СУТЬ ЗАДАНИЯ: Сколько раз, согласно воспоминаниям о встречах с советскими космонавтами, Владимир Комаров бывал во Франции на съездах по космонавтике?

### ЦИТИРУЕМЫЙ ТЕКСТ ###

В Звездном городке мне пришлось побывать впервые, но с советскими космонавтами уже посчастливилось встречаться во Франции. Это замечательные люди космоса: Юрий Гагарин, Владимир Комаров и генерал-лейтенант Береговой. Мое знакомство с Гагариным произошло вскоре после его полета, когда мэр города Сен-Дени (рабочее предместье Парижа) вручал ему золотую медаль. Узнав, что я из полка «Нормандия — Неман» да еще говорю по-русски, он забросал меня вопросами. Потом, несколько лет спустя, у нас произошла встреча у Эйфелевой башни. Мы узнали друг друга, обнялись — кто-то сфотографировал нас — и теперь это фото всегда висит в моем доме. Я очень уважал Владимира Комарова, дружил с ним и, как многие другие, считаю, что это был один из самых замечательных, мужественных и простых людей, талантливейший космонавт. Трижды он бывал во Франции на съездах по космонавтике, и каждый раз я был его переводчиком. Часто он приглашал в свой номер, угощал колбасой, черным хлебом — в общем, это были такие товарищеские ужины, и мы подолгу разговаривали с ним, и всегда он очень интересовался «Нормандией — Неман». Я счастлив, что вместе с представителями своего полка снова в Советском Союзе. «Надо жить по-братски, чтобы земной шар никому не удалось взорвать», — вот что выражали нам все советские люди, которые подходили к нам на улицах Москвы, Волгограда, Звездного. А генерал Захаров, возлагая венок у мемориальной доски погибшим французским летчикам, сказал: «Слово «война» должно навсегда исчезнуть из языков всех народов земного шара». Война должна быть объявлена во всем мире вне закона — за это отданы миллионы жизней, в том числе и жизни наших товарищей.

### ФРАГМЕНТ ДАННЫХ ###

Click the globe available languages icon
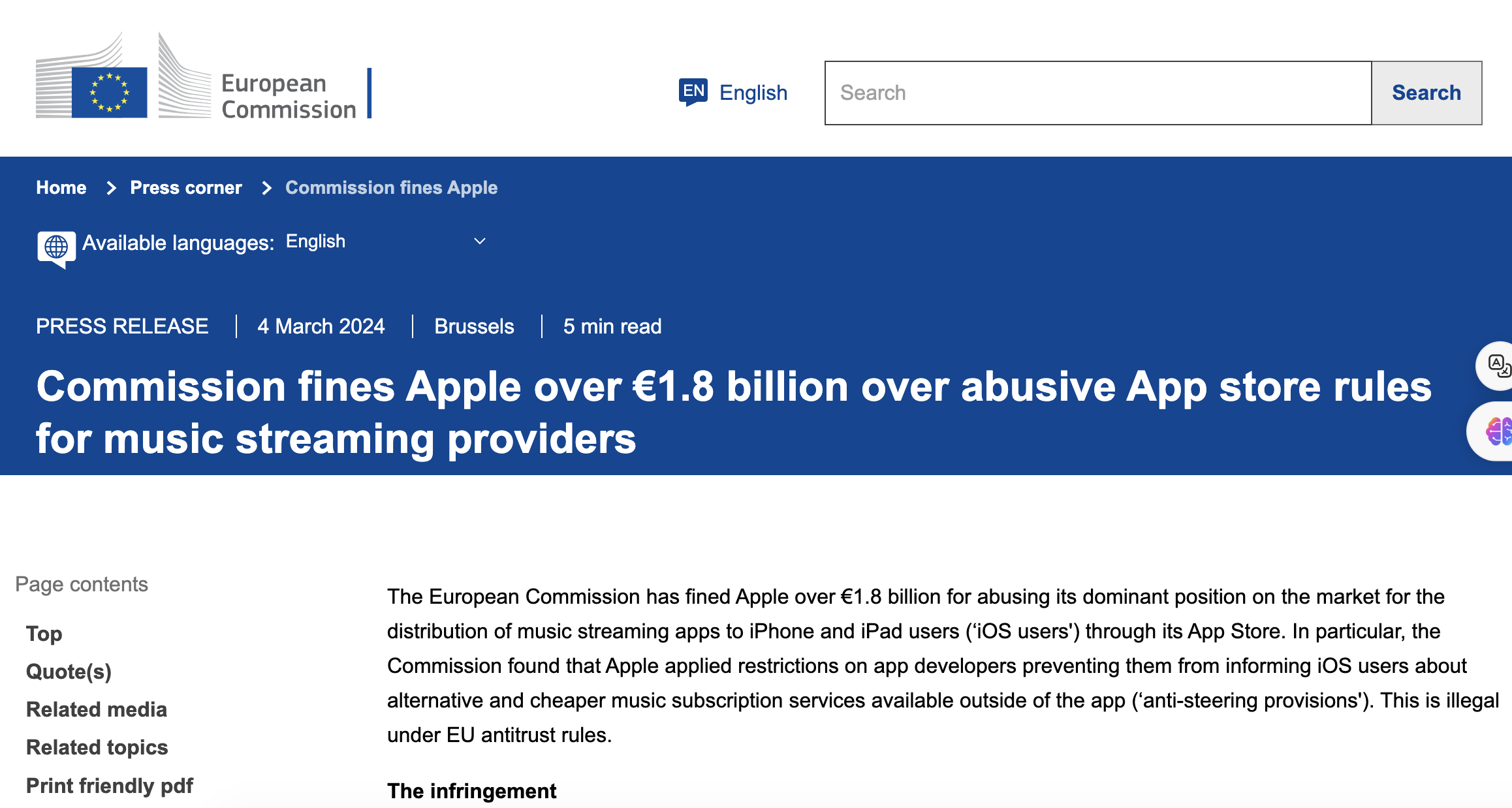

###

ПОЛНЫЙ ОТВЕТ: Владимир Комаров бывал во Франции на съездах по космонавтике трижды.